▸ TASK INSTRUCTIONS: Copy out the records below word for word, starting with the line that contains "The width and height of the screenshot is (364, 208)." and going on through the line that contains "I will 774,175.".
—————
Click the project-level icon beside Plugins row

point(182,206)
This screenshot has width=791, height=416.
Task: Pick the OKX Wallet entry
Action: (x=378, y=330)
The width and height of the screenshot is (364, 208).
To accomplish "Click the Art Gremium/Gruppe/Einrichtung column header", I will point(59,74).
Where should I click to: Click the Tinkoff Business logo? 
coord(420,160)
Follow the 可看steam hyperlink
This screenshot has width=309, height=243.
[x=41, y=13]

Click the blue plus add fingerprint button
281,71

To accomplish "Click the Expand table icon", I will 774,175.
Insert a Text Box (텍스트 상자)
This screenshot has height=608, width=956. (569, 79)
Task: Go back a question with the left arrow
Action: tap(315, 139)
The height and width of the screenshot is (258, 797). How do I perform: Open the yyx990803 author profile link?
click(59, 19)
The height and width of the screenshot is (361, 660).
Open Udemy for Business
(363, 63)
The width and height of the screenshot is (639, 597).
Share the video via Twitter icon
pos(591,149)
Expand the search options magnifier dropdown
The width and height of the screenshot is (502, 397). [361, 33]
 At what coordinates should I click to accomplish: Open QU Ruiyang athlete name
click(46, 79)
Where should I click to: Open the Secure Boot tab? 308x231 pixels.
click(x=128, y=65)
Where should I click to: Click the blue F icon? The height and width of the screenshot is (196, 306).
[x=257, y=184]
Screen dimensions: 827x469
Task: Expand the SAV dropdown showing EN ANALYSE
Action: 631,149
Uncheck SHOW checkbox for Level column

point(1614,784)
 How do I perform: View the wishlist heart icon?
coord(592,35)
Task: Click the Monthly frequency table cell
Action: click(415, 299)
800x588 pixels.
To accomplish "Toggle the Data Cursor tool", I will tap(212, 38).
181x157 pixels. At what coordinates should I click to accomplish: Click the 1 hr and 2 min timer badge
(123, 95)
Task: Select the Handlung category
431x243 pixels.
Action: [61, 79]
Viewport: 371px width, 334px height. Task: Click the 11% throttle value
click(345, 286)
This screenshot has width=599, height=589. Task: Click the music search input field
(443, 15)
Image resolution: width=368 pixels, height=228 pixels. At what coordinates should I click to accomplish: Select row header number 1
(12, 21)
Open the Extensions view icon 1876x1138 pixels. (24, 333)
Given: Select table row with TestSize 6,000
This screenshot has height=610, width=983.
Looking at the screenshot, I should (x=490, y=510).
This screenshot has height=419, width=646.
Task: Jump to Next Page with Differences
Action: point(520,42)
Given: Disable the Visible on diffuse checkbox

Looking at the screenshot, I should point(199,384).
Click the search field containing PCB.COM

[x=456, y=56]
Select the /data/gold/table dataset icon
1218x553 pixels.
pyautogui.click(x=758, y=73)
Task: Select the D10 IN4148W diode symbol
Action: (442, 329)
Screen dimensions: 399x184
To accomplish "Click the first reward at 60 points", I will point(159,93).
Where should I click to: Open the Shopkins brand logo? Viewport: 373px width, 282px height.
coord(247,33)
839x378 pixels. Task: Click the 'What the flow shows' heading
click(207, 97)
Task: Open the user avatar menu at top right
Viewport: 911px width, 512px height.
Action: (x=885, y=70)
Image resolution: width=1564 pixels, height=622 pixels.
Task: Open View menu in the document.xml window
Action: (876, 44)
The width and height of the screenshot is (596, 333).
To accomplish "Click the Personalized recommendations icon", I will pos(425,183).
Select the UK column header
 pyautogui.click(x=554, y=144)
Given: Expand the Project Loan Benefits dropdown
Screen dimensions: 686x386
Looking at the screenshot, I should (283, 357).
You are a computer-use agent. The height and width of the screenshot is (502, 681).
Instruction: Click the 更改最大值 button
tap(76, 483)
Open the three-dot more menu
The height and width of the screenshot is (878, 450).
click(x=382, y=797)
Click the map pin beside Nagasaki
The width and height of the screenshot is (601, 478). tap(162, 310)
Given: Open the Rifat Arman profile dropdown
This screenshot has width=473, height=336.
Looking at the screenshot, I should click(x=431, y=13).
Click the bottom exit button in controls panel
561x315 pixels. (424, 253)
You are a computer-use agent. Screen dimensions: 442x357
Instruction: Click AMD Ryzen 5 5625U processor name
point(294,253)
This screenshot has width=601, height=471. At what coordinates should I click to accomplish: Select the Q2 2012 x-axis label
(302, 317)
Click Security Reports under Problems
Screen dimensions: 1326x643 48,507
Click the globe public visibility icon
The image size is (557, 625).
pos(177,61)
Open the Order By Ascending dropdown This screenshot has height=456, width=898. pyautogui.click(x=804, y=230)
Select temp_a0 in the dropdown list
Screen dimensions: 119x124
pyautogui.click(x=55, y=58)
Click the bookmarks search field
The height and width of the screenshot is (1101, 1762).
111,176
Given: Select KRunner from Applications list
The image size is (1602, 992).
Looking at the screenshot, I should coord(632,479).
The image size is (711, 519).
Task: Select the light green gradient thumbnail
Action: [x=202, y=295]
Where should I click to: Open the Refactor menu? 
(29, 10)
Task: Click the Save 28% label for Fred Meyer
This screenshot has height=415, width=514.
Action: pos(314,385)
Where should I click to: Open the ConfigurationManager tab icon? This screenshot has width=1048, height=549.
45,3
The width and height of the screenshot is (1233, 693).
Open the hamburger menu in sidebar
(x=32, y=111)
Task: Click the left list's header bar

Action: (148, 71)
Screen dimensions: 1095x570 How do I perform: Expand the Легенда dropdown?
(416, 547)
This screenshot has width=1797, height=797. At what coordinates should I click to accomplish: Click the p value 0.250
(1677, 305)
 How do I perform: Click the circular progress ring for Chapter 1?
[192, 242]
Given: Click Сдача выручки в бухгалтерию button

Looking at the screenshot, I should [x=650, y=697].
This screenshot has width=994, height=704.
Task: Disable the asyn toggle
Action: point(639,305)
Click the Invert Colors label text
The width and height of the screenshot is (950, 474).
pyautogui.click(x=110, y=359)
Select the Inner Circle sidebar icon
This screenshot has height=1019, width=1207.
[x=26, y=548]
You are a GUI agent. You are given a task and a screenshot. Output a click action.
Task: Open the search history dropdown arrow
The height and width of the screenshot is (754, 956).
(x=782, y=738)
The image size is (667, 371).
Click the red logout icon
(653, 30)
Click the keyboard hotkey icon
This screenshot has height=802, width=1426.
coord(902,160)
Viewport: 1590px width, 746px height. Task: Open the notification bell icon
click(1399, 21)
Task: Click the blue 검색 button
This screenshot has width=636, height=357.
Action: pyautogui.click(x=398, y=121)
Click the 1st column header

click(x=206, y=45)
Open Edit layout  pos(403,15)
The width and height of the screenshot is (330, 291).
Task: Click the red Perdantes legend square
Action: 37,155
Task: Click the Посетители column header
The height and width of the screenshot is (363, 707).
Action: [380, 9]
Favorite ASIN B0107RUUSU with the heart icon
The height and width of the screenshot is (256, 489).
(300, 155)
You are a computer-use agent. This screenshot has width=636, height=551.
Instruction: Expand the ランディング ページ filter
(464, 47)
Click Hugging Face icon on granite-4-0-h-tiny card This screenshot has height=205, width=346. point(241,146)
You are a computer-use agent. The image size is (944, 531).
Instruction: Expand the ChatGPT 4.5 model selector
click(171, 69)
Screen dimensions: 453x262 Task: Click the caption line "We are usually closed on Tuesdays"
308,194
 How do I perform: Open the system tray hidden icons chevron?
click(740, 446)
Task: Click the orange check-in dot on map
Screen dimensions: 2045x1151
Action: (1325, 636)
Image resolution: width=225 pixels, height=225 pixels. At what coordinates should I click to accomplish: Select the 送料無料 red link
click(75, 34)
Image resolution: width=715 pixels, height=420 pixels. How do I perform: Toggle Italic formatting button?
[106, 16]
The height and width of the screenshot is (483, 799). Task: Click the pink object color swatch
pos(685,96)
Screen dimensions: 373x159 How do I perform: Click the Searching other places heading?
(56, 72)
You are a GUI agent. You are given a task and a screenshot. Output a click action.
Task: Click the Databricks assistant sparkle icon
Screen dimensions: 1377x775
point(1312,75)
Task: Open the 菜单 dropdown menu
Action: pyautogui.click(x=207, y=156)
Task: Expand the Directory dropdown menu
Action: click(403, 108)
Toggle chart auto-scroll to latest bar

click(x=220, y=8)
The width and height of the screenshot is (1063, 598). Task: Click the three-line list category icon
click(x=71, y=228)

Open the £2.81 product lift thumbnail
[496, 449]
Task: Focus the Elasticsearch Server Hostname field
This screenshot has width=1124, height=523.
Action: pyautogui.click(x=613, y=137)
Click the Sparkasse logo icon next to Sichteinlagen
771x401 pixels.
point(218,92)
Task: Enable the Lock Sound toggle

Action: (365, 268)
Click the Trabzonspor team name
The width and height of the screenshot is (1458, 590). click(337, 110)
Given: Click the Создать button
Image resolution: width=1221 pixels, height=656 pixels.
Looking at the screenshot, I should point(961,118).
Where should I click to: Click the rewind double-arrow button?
—————
▸ SOLUTION TO THE PROBLEM:
The width and height of the screenshot is (364, 208).
To accomplish "Click the Art Gremium/Gruppe/Einrichtung column header", I will point(59,74).
Where should I click to: Click the Tinkoff Business logo? 
coord(420,160)
Follow the 可看steam hyperlink
This screenshot has width=309, height=243.
[x=41, y=13]

Click the blue plus add fingerprint button
281,71

To accomplish "Click the Expand table icon", I will 774,175.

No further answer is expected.